I. La consécration de la recevabilité du recours par l’analyse des zones d’attraction
A. L’extension de la notion d’intérêt à agir au chevauchement des zones de chalandise
Le juge administratif subordonne la recevabilité du recours d’un professionnel à la démonstration d’une incidence significative du projet sur son activité commerciale. La cour précise que « un tel intérêt peut également résulter de ce que (…) le projet est susceptible (…) d’avoir sur cette activité une incidence significative ». Cette solution permet de dépasser le critère de l’implantation géographique stricte pour privilégier une approche économique et concrète de la situation de concurrence.
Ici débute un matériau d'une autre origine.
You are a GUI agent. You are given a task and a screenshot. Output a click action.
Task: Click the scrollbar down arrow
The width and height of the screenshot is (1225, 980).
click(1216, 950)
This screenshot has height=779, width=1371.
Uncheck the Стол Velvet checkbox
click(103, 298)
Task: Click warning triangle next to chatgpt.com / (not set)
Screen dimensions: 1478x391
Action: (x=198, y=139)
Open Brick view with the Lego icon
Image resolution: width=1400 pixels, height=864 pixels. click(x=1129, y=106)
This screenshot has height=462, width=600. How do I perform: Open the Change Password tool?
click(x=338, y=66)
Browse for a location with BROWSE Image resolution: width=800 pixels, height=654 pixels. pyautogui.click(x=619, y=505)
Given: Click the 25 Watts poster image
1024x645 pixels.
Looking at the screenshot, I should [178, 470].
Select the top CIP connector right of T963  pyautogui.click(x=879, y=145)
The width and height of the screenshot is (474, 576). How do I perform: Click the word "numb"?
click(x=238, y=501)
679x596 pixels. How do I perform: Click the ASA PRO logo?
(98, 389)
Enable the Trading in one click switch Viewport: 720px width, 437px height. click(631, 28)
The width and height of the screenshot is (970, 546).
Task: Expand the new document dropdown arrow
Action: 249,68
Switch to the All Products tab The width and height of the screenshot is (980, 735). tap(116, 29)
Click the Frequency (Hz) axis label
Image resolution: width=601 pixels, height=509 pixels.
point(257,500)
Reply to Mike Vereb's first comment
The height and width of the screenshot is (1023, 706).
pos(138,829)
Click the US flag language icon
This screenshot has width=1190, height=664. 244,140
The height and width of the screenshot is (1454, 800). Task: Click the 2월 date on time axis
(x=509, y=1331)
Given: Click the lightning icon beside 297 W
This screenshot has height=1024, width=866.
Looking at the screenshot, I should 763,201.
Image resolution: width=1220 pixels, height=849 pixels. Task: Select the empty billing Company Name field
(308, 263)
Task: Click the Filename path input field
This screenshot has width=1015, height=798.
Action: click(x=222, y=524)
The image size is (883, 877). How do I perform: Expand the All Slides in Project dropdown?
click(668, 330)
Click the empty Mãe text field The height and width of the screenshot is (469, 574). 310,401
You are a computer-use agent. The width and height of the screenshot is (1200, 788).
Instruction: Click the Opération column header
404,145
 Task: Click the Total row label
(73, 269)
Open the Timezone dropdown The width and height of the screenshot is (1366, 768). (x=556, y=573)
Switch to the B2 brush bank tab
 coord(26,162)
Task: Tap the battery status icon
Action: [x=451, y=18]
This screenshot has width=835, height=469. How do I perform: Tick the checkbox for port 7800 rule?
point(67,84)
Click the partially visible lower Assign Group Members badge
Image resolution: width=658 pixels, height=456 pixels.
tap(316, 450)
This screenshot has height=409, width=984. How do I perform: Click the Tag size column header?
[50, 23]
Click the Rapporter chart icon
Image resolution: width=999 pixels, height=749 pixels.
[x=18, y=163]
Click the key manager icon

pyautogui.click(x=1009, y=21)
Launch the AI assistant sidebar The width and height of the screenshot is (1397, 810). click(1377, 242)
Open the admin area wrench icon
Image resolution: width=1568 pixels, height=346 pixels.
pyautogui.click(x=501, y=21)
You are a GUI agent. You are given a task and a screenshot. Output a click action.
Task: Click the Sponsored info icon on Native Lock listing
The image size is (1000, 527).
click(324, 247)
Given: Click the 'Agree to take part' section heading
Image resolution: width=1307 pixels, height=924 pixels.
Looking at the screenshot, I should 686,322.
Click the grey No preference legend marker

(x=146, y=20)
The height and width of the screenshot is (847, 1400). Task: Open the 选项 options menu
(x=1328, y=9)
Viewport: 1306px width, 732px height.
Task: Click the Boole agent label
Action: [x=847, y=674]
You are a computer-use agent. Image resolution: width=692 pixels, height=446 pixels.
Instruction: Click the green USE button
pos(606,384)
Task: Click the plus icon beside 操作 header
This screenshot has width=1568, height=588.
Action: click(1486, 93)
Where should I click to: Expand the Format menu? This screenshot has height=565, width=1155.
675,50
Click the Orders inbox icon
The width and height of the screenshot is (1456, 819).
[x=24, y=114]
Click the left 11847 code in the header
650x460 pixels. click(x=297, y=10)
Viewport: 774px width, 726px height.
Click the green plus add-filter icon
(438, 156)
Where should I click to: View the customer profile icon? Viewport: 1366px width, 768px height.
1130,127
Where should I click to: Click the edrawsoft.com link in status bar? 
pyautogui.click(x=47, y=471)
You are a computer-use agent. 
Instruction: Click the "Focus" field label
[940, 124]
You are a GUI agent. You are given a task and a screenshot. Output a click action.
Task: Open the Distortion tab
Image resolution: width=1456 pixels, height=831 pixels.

B. L’appréciation factuelle des incidences sur l’équilibre économique du concurrent
L’existence d’une distance de seize kilomètres ne fait pas obstacle à la recevabilité dès lors qu’aucune barrière physique ne sépare les établissements concernés. La cour relève que « le chiffre d’affaires potentiellement réalisé par la société (…) représenterait 13 % de son chiffre d’affaires total » au sein de la zone. Cette influence majeure sur l’activité économique de l’exploitant requérant suffit à caractériser son intérêt à agir contre l’autorisation délivrée par le maire. L’admission de la recevabilité permet alors au juge de se prononcer sur le bien-fondé du moyen tiré de la sécurité des consommateurs.
II. L’annulation de l’autorisation pour méconnaissance des impératifs de sécurité publique
A. La protection des consommateurs face à la proximité d’un site industriel classé
Le code de commerce impose de prendre en considération « les mesures propres à assurer la sécurité des consommateurs » lors de l’examen d’un projet commercial. La juridiction constate qu’un tiers du terrain d’assiette est inclus dans la zone d’aléa fort définie autour d’une usine chimique classée Seveso. L’historique des incidents industriels survenus sur le site voisin renforce par ailleurs la réalité du danger encouru par les futurs clients de l’ensemble commercial.
B. La primauté de l’objectif de sécurité sur les considérations d’aménagement commercial
Le juge administratif considère que « l’implantation du projet litigieux à proximité immédiate d’un site classé Seveso seuil haut est susceptible de porter atteinte à l’objectif ». Cette appréciation stricte de l’article L. 752-6 du code de commerce conduit à l’annulation totale de l’autorisation d’exploitation commerciale pourtant validée par les instances. La décision rappelle ainsi que la protection physique des personnes constitue une condition impérative de la légalité des autorisations d’aménagement commercial.